The Tuskegee Syphilis Study (originally called “Tuskegee Study of Untreated Syphilis in the Negro Male”) was originally formed to record the natural history of syphilis with the hope of justifying the funding of public treatment programs for African Americans. The study, which began in 1932, included 600 African American men, 399 with syphilis and 201 without. While the study was originally slated to last 6 months, it was extended for over 40 years. Central to the study was the patient’s lack of informed consent. None of the patients were told they had syphilis, instead they were told they had “bad blood” that required monitoring. In exchange for taking part in the study, the men received free medical exams, free meals, and burial insurance. Many physicians, including African Americans, and national physician societies, fully supported the study.
Betrayed Trust & Conspiracy
During the study, researchers not only allowed the disease to progress, but actively blocked the men from receiving curable treatment, not just from the study physicians, but also from other community physicians. The researchers implemented a coordinated effort . . . a verified conspiracy, with area physicians and hospitals to actively block treatment if they presented elsewhere for care. Needless to say, the study required the widespread communication of personal health information across an entire region and involving hundreds of people. The names and a stigmatizing diagnosis were circulated widely, and in a way that the patient would not know. The fact that nearly 400 African American men were denied effective treatment for syphilis without their knowledge or consent so that researchers could document the natural history of the disease, stands as a singular event that largely validates the mistrust African Americans have against the medical establishment.
40 Years Later . . .
It wasn’t until 1972, when a news article reported the study, that a government review panel finally halted it. The Tuskegee Health Benefit Program was established as a settlement for the class action suit brought against the United States. The US agreed to pay all medical and burial expenses for the subjects involved, with added support for their families. During the course of the study, 40 wives contracted the disease and 19 children were born with congenital syphilis. Many credit the Tuskegee Syphilis Study as the main reason informed consent regulations exist today. For many African Americans, the study is the perfect example for why to not trust public health, medical research, or healthcare.

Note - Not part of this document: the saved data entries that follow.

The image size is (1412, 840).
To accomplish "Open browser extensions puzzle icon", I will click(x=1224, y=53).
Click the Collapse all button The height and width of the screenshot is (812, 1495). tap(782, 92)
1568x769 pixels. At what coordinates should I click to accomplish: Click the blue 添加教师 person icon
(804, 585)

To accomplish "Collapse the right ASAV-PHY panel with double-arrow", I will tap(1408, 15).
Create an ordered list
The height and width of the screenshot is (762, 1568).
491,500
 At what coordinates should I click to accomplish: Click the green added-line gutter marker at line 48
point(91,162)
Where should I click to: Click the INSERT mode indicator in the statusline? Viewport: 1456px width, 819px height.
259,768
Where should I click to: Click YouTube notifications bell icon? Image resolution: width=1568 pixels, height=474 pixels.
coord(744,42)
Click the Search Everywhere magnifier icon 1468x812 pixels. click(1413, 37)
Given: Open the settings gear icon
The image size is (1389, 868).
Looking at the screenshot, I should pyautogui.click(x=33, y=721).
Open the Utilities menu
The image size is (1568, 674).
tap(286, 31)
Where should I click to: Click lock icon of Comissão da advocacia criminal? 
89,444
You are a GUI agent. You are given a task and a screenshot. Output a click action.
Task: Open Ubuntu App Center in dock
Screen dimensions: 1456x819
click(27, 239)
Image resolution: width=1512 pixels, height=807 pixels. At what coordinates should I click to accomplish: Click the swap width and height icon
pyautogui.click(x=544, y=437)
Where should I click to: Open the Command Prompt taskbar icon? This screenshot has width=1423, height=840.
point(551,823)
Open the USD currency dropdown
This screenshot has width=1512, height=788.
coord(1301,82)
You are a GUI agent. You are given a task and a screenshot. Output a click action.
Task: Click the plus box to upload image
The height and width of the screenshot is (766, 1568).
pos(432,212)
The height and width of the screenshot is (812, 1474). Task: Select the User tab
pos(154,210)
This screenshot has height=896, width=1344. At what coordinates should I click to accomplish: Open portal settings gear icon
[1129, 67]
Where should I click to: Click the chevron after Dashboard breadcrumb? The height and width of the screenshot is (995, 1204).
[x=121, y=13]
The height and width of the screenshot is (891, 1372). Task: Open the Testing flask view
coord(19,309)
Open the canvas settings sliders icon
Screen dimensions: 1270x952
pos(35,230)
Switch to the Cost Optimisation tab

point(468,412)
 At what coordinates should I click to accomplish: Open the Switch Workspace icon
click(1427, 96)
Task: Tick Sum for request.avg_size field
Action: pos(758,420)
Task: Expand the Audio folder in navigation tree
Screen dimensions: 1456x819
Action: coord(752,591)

In 1996, a formal apology was issued by the US government and the survivors were invited to the Oval Office by President Clinton.
Some argue that with time the Tuskegee Syphilis Study is merely a distant historical event for most African Americans. A study done at Johns Hopkins looked at awareness of the Tuskegee Syphilis Study and found an overwhelming number of African Americans (81%) were aware of the study and outcomes, while only 28 percent of European Americans had knowledge of the study. With widespread knowledge of this government-sanctioned and funded study within the African American community, mentioning the study as a way to stimulate discussion, and build trust, is a preferable approach to ignoring its existence.